S’étant fait une spécialité du camaïeu bleu, les grands plats de Moustiers s’ornent ainsi de scènes de chasse héritées du graveur Antonio Tempesta et de sujets religieux extraits de la Bible. Certaines frises, notamment, témoignent d’influences italianisantes par la présence de griffons ailés, mufles de lion, feuilles d’acanthe.
Parallèlement, l’influence de Nevers se fait sentir par l’utilisation d’un répertoire floral, inspiré des fleurs d’Extrême-Orient ; l’influence de Rouen, quant à elle, se constate par l’adaptation du motif du lambrequin.

À la fin du XVIIe siècle, les faïences de Moustiers se distinguent par leurs célèbres décors à la Bérain, du nom du célèbre ornemaniste de Louis XIV, Jean Ier Bérain. Les motifs centraux s’enrichissent ainsi d’arabesques, d’oiseaux, de singes, et de vases reliés entre eux, autant d’éléments qui composent ce style en vogue pendant toute la première moitié du XVIIIe siècle.

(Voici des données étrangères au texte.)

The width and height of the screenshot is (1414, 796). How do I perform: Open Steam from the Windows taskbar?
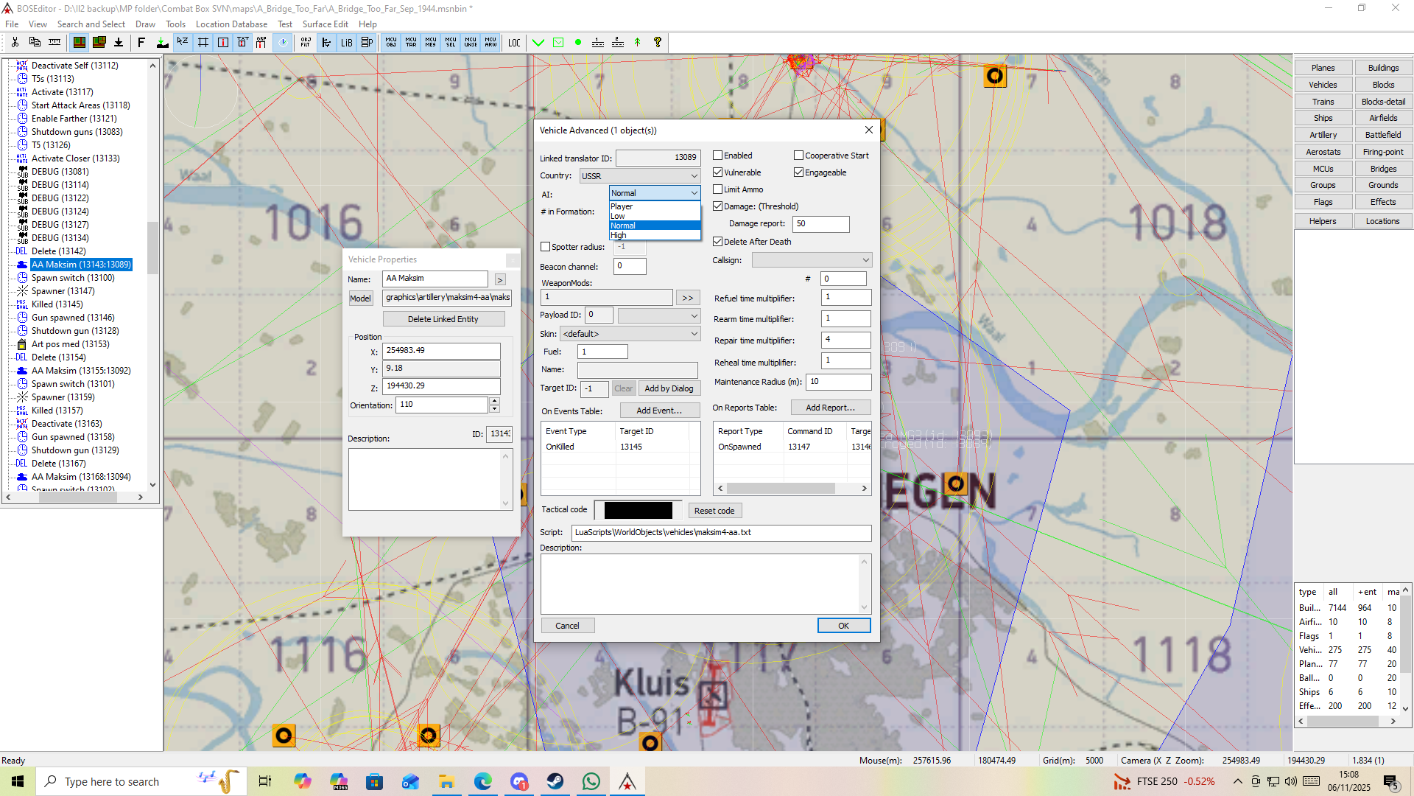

La polychromie n’apparait que dans le deuxième quart du XVIIIe siècle, sans doute avec l’installation de Joseph Olérys, en 1738. Peintre, il s’associe à son beau-frère Jean-Baptiste Laugier pour fonder leur manufacture, concurrente de celle des Clérissy.
Héritier des motifs à la Bérain, les décors dits à grotesques font leur apparition. Les personnages aux allures d’indiens coiffés de plumes, les échassiers, les ânes, les chiens… séduisent un large public. La palette est alors à dominante jaune et verte.
Le décor dit aux drapeaux assure, quant à lui, la renommée de la fabrique Fouque et Pelloquin. À côté de décors mythologiques, plusieurs décors maçonniques fleurissent, en écho aux nombreuses loges franc-maçonnes du territoire.

Au niveau des techniques de fabrication, le petit feu trouve sa place dans la fabrique Ferrat dans le dernier tiers du XVIIIe siècle, sous l’influence des faïences de l’Est et de Marseille.

La renommée de Moustiers s’étend à tout le Midi de la France : Lyon, Bordeaux, Montpellier, Montauban, Ardus, Grenoble et Samadet tirent de Moustiers des décors aux interprétations variées.